Control of Microrobots with Reinforcement Learning under On-Device Compute Constraints

An important function of autonomous microrobots is the ability to perform robust movement over terrain. This paper explores an edge ML approach to microrobot locomotion, allowing for on-device, lower latency control under compute, memory, and power constraints. This paper explores the locomotion of a sub-centimeter quadrupedal microrobot via reinforcement learning (RL) and deploys the resulting controller on an ultra-small system-on-chip (SoC), SC$μ$M-3C, featuring an ARM Cortex-M0 microcontroller running at 5 MHz. We train a compact FP32 multilayer perceptron (MLP) policy with two hidden layers ($[128, 64]$) in a massively parallel GPU simulation and enhance robustness by utilizing domain randomization over simulation parameters. We then study integer (Int8) quantization (per-tensor and per-feature) to allow for higher inference update rates on our resource-limited hardware, and we connect hardware power budgets to achievable update frequency via a cycles-per-update model for inference on our Cortex-M0. We propose a resource-aware gait scheduling viewpoint: given a device power budget, we can select the gait mode (trot/intermediate/gallop) that maximizes expected RL reward at a corresponding feasible update frequency. Finally, we deploy our MLP policy on a real-world large-scale robot on uneven terrain, qualitatively noting that domain-randomized training can improve out-of-distribution stability. We do not claim real-world large-robot empirical zero-shot transfer in this work.

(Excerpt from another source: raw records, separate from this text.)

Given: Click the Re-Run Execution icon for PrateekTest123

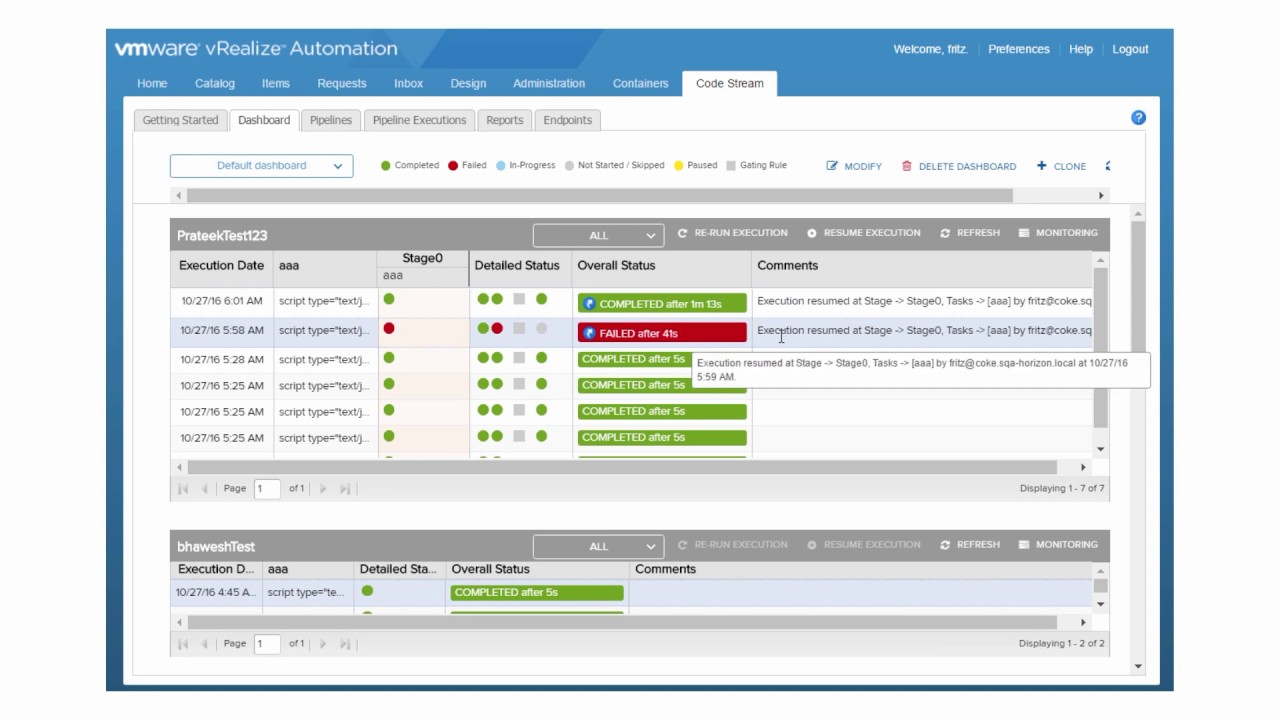Looking at the screenshot, I should [684, 232].
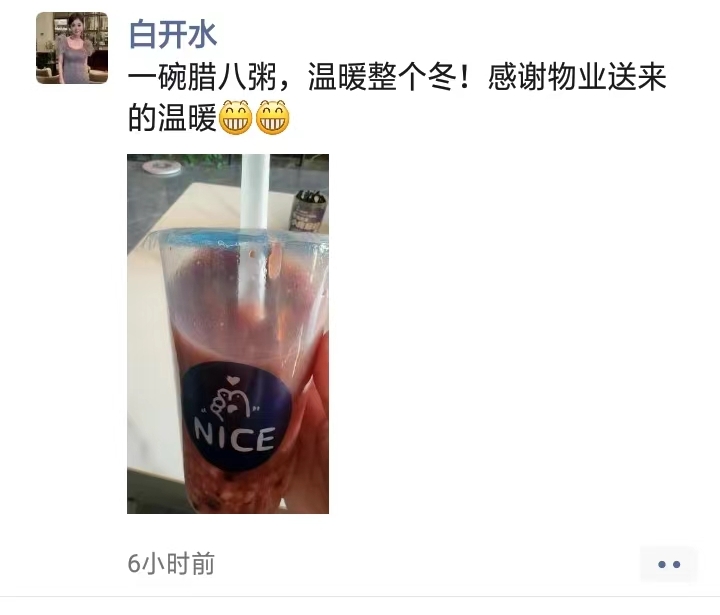This screenshot has height=615, width=720.
Task: Click the 6小时前 timestamp
Action: [171, 564]
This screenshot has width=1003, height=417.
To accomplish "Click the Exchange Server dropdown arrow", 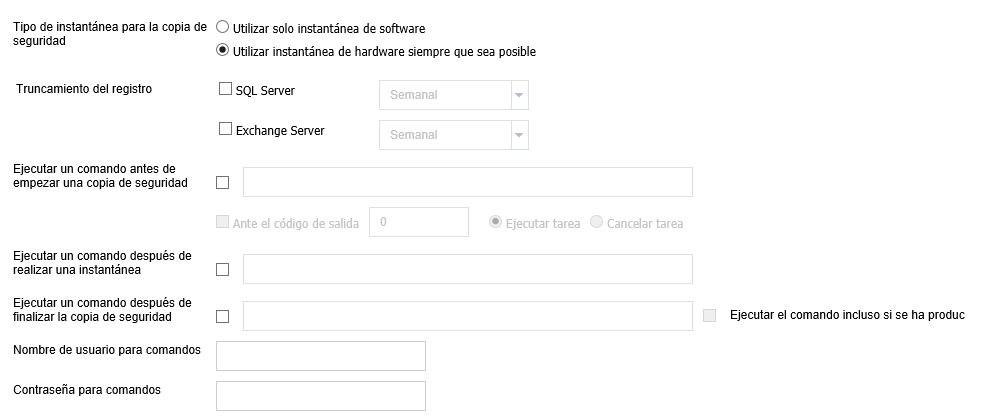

翻译：自主微型机器人的一项重要功能是能够在复杂地形上实现鲁棒运动。本文探索了一种用于微型机器人运动的边缘机器学习方法，该方法能够在计算、内存和功耗约束下实现设备端低延迟控制。本文通过强化学习研究了一款亚厘米级四足微型机器人的运动控制，并将训练得到的控制器部署在超小型系统级芯片SC$μ$M-3C上，该芯片搭载运行频率为5 MHz的ARM Cortex-M0微控制器。我们在大规模并行GPU仿真环境中训练了一个紧凑的FP32多层感知机策略网络（包含两个隐藏层$[128, 64]$），并通过仿真参数域随机化技术增强系统的鲁棒性。随后，我们研究了整数（Int8）量化方法（包括张量级和特征级量化），以在资源受限的硬件上实现更高的推理更新频率，并通过针对Cortex-M0处理器建立的"每次更新周期数"推理模型，建立了硬件功耗预算与可达更新频率之间的关联。我们提出了一种资源感知的步态调度视角：在给定设备功耗预算的条件下，可以选择能够在相应可行更新频率下最大化强化学习预期奖励的步态模式（小跑/过渡步态/疾驰）。最后，我们将训练好的多层感知机策略部署于真实世界的大型机器人上，在非平整地形中进行测试，定性指出域随机化训练能够提升分布外场景的稳定性。需要说明的是，本研究并未宣称实现了真实世界大型机器人的经验性零样本迁移。